A decree said the best way for a woman to cover her face and body was to wear the chadari, a traditional blue all-coverage Afghan burqa.
“They should wear a chadari because it is traditional and respectful,” the decree approved by Akhundzada and released by the Taliban authorities said at a ceremony in Kabul.
“Women who are neither too old nor too young should cover their faces, except the eyes, according to Shariah guidelines, to avoid provocation when meeting men who are not mahram (adult close male relatives),” it said.
Achundzada’s decree also said that if women did not have important work outside the home, it was “better that they stayed at home”.
The Ministry for the Promotion of Virtue and Prevention of Vice, which released the new order, announced a slew of penalties if the dress code is not followed.
It said a woman’s father or male guardian would be summoned and even jailed if the crime was committed repeatedly.
Women who work in government agencies and do not follow the order “should be fired,” the ministry added.
Government employees whose wives and daughters do not follow the rules will also be suspended from their jobs, the decree said.
The new restrictions were expected to lead to a wave of convictions abroad.

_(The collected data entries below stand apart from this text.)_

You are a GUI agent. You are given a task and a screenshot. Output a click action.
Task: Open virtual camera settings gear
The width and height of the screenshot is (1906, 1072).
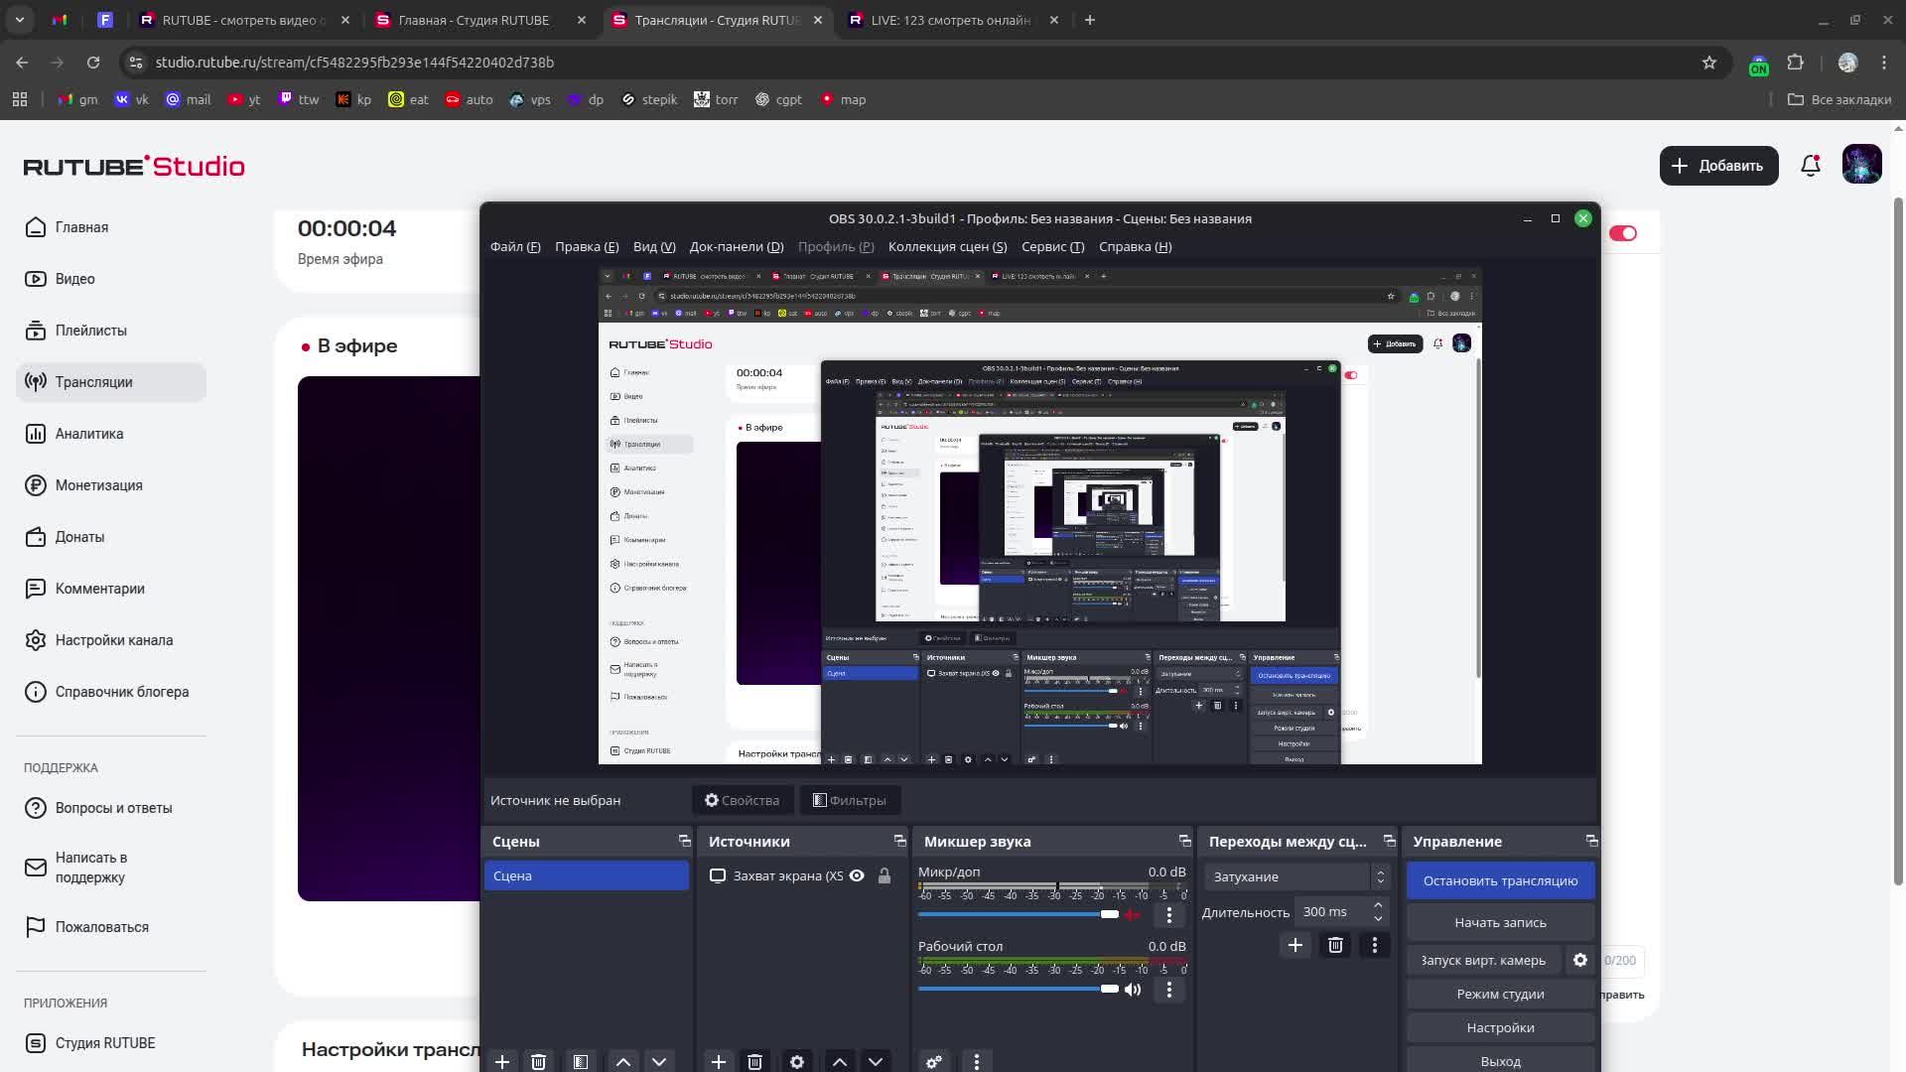pos(1580,960)
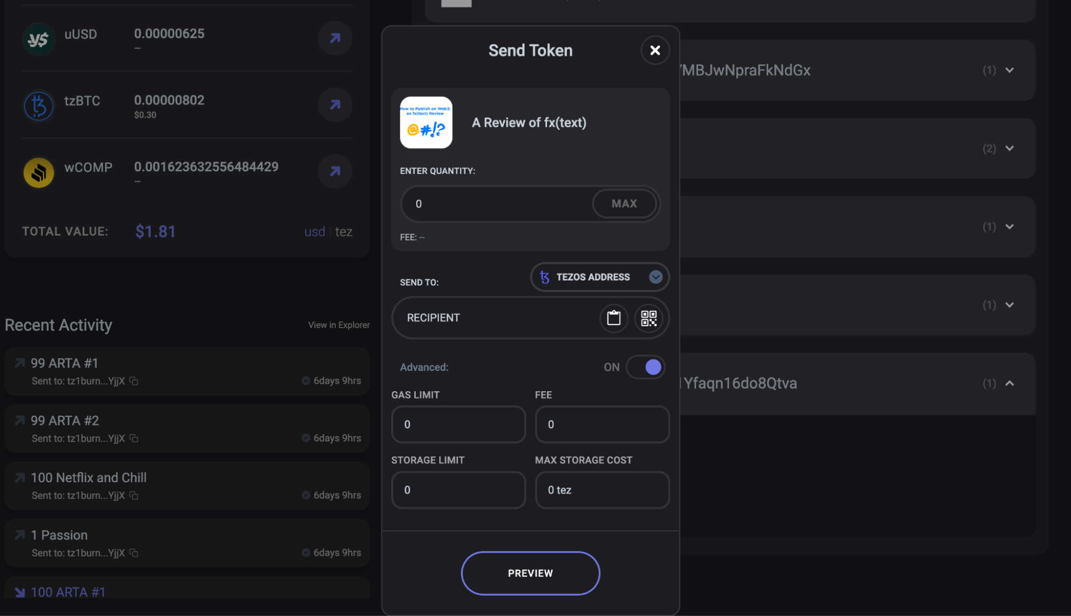Viewport: 1071px width, 616px height.
Task: Open View in Explorer link
Action: click(x=339, y=325)
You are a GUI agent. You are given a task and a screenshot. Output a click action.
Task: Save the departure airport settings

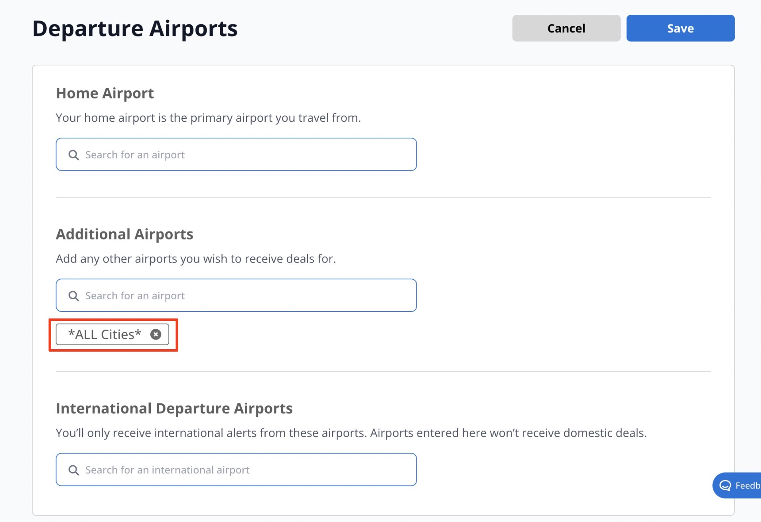pyautogui.click(x=680, y=28)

Many in the international community want humanitarian aid to Afghanistan and recognition of the Taliban government to be linked to the restoration of women’s rights.
During their first regime, the Taliban made the burqa compulsory for women. Since their return to power, the dreaded deputy ministry has issued several “guidelines” on clothing, but Saturday’s edict is one of the strictest restrictions on women.
“Islam has never recommended chadari,” said a women’s rights activist who asked not to be named.
“I believe the Taliban are becoming regressive instead of progressive. They are going back to the way they were in their previous regime.” Another women’s rights activist, Muska Dastageer, said the Taliban rule had caused “too much anger and disbelief”.
“We are a broken nation forced to endure attacks we cannot fathom. As humans, we are being crushed,” she said on Twitter.
The hardline Islamists sparked international outcry in March when they ordered girls’ high schools to close just hours after they reopened for the first time since taking power.
Officials have never justified the ban, except that girls’ education must be according to “Islamic principles”.
That ban was also issued by Akhundzada, according to several Taliban officials. Women have also been ordered to visit parks in the capital on days other than men.
Some Afghan women initially vigorously opposed the restrictions, holding small demonstrations demanding the right to education and work.
But the Taliban slammed these unauthorized demonstrations, detaining several ringleaders, holding them incommunicado while denying they had been detained.
In the 20 years between the two periods of the Taliban’s rule, girls were allowed to go to school and women in all sectors could seek employment, although the country remained socially conservative.
Many women already wear the burqa in the countryside.
The United States has said it is “concerned” about the erosion of women’s rights in Afghanistan. A foreign ministry spokesman said on Saturday after the new ruling: “We are extremely concerned that the rights and progress Afghan women and girls have achieved and enjoyed over the past 20 years are being eroded,” the spokesperson said, adding that Washington and its international partners “remain deeply concerned about recent moves by the Taliban targeting women and girls, including restrictions on education and travel.”